La fonte des glaces en Antarctique entraîne une perte de glace significative qui influence fortement l’élévation du niveau de la mer et les systèmes climatiques à l’échelle mondiale. Ce phénomène pose des défis complexes qui touchent à la fois les milieux physiques et les populations côtières. À mesure que la calotte glaciaire antarctique recule, les niveaux de la mer se modifient, montrant des effets globaux mais inégaux.
Pourquoi c’est si compliqué — défis majeurs
D’après le magazine Science et Vie, les répercussions de la fonte des glaces ne se voient pas partout de la même façon, illustrant un ralentissement inattendu dans certaines régions. L’image d’une baignoire géante où l’eau monterait uniformément ne suffit pas à décrire les mécanismes en jeu.

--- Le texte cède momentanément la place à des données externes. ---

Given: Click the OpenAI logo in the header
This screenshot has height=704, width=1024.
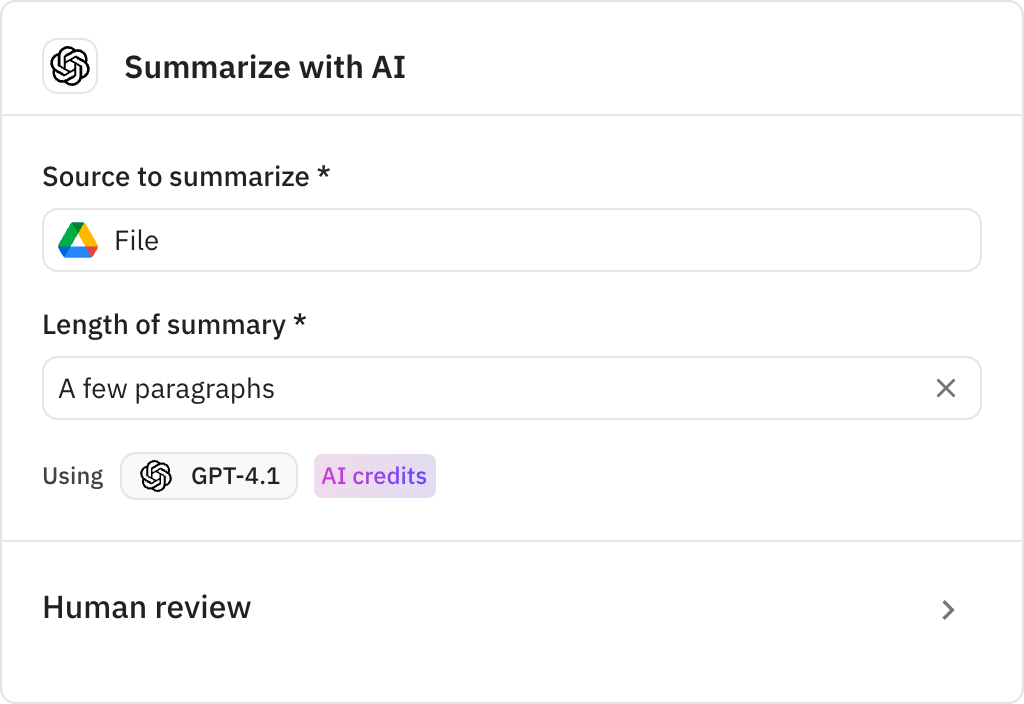Looking at the screenshot, I should point(70,66).
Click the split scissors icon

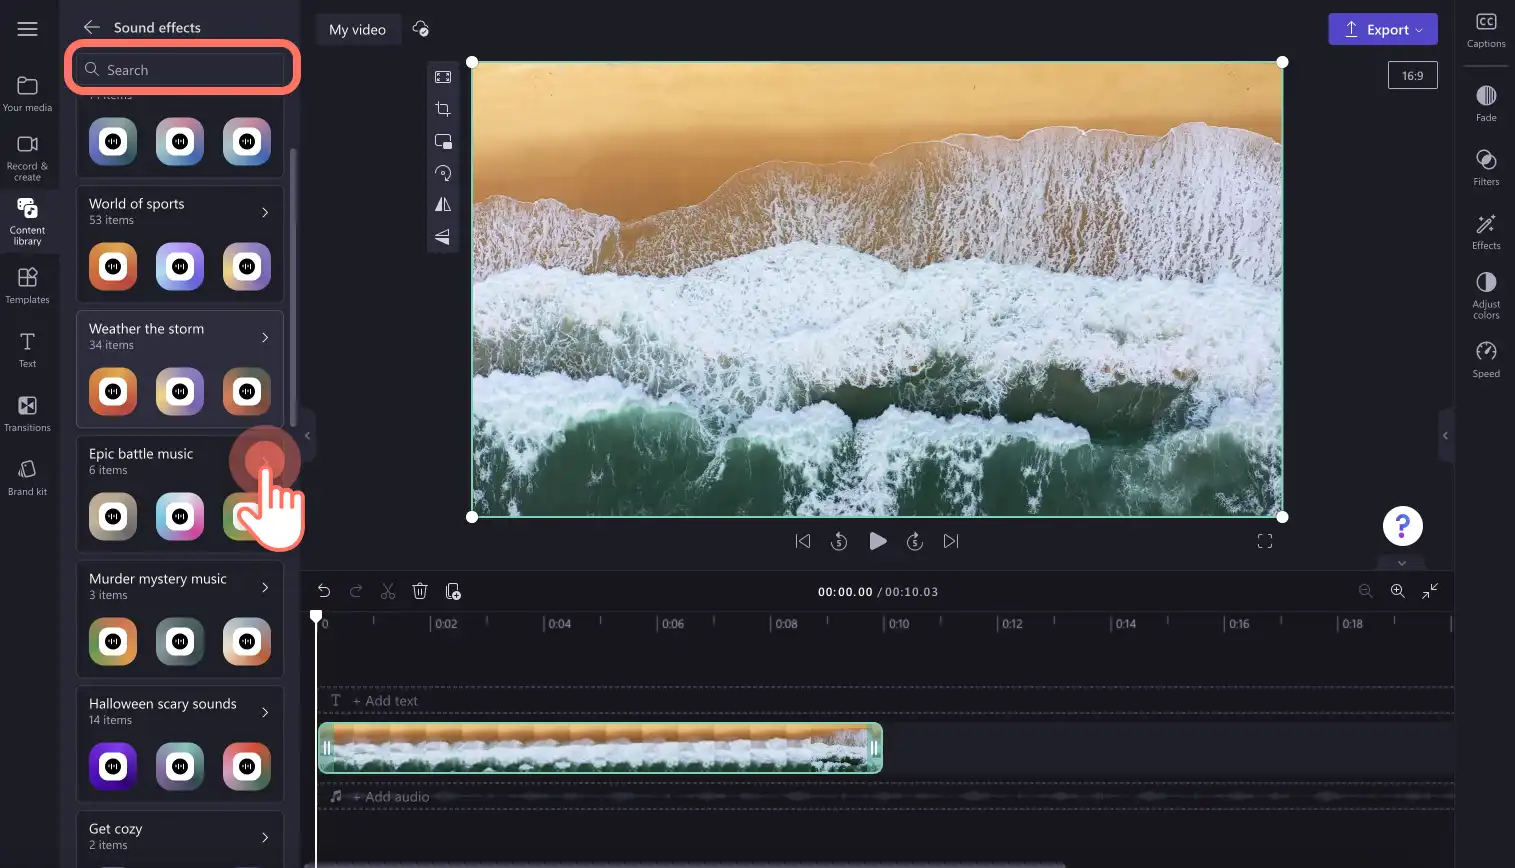pyautogui.click(x=388, y=591)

La gravité, la rotation de la Terre et l’ajustement isostatique (le rebond du socle rocheux après perte de masse glaciaire) expliquent la dynamique inégale des océans.
Si la calotte glaciaire de l’Antarctique venait à disparaître entièrement, la montée des océans pourrait s’élever d’environ 58 mètres.
Une étude récente a examiné ces interactions en détail. « Dans une nouvelle étude, notre équipe de scientifiques a examiné comment la fonte des glaces en Antarctique affecte le climat mondial et le niveau de la mer, » explique l’équipe. En combinant plusieurs modèles — de la calotte glaciaire au climat global — les chercheurs proposent des projections pour 2100 et 2200, selon différents scénarios d’émissions.
Ce que prévoient les scénarios
Les prévisions varient beaucoup entre scénarios modérés et scénarios à fortes émissions. Dans un scénario modéré, où les émissions sont réduites mais pas suffisamment pour maintenir l’augmentation de la température en dessous de 2 °C, l’élévation du niveau moyen de la mer due à la fonte de l’Antarctique pourrait atteindre 10 cm d’ici 2100, et plus d’un mètre d’ici 2200.
D’autres contributions au niveau de la mer — notamment la fonte du Groenland et l’expansion thermique — portent cette augmentation potentielle entre 30 et 60 cm d’ici 2100.
En revanche, le scénario à fortes émissions présente un risque beaucoup plus élevé : une élévation possible de 30 cm en 2100 et proche de 3 mètres en 2200 liée uniquement à l’Antarctique.
Certaines régions seront particulièrement touchées : le bassin Pacifique nord-équatorial, la Micronésie, Palau, et certains îlots des Caraïbes comme la Jamaïque, ainsi que les îles Marshall, pourraient connaître des élévations locales anticipées allant jusqu’à 4,3 mètres d’ici 2200. Ces chiffres montrent des conséquences très inégales selon les territoires.
Mécanismes physiques et différences régionales
Plusieurs mécanismes expliquent cette variabilité spatiale. La gravité change la répartition de l’eau quand les calottes glaciaires fondent, parce que la perte de masse réduit l’attraction gravitationnelle locale. La rotation terrestre perturbe aussi l’équilibre en modifiant légèrement l’axe et la distribution des eaux.
L’ajustement isostatique permet en outre un rebond du socle rocheux (plus rapide sous la calotte de l’Antarctique occidental), ce qui peut retarder la montée des eaux locales en éloignant les terres des eaux océaniques réchauffées.
Ces phénomènes renforcent les différences entre régions de l’Antarctique : l’Antarctique occidental subit des pressions plus immédiates, tandis que l’Antarctique oriental reste plus stable malgré une vulnérabilité accrue dans les scénarios de fortes émissions.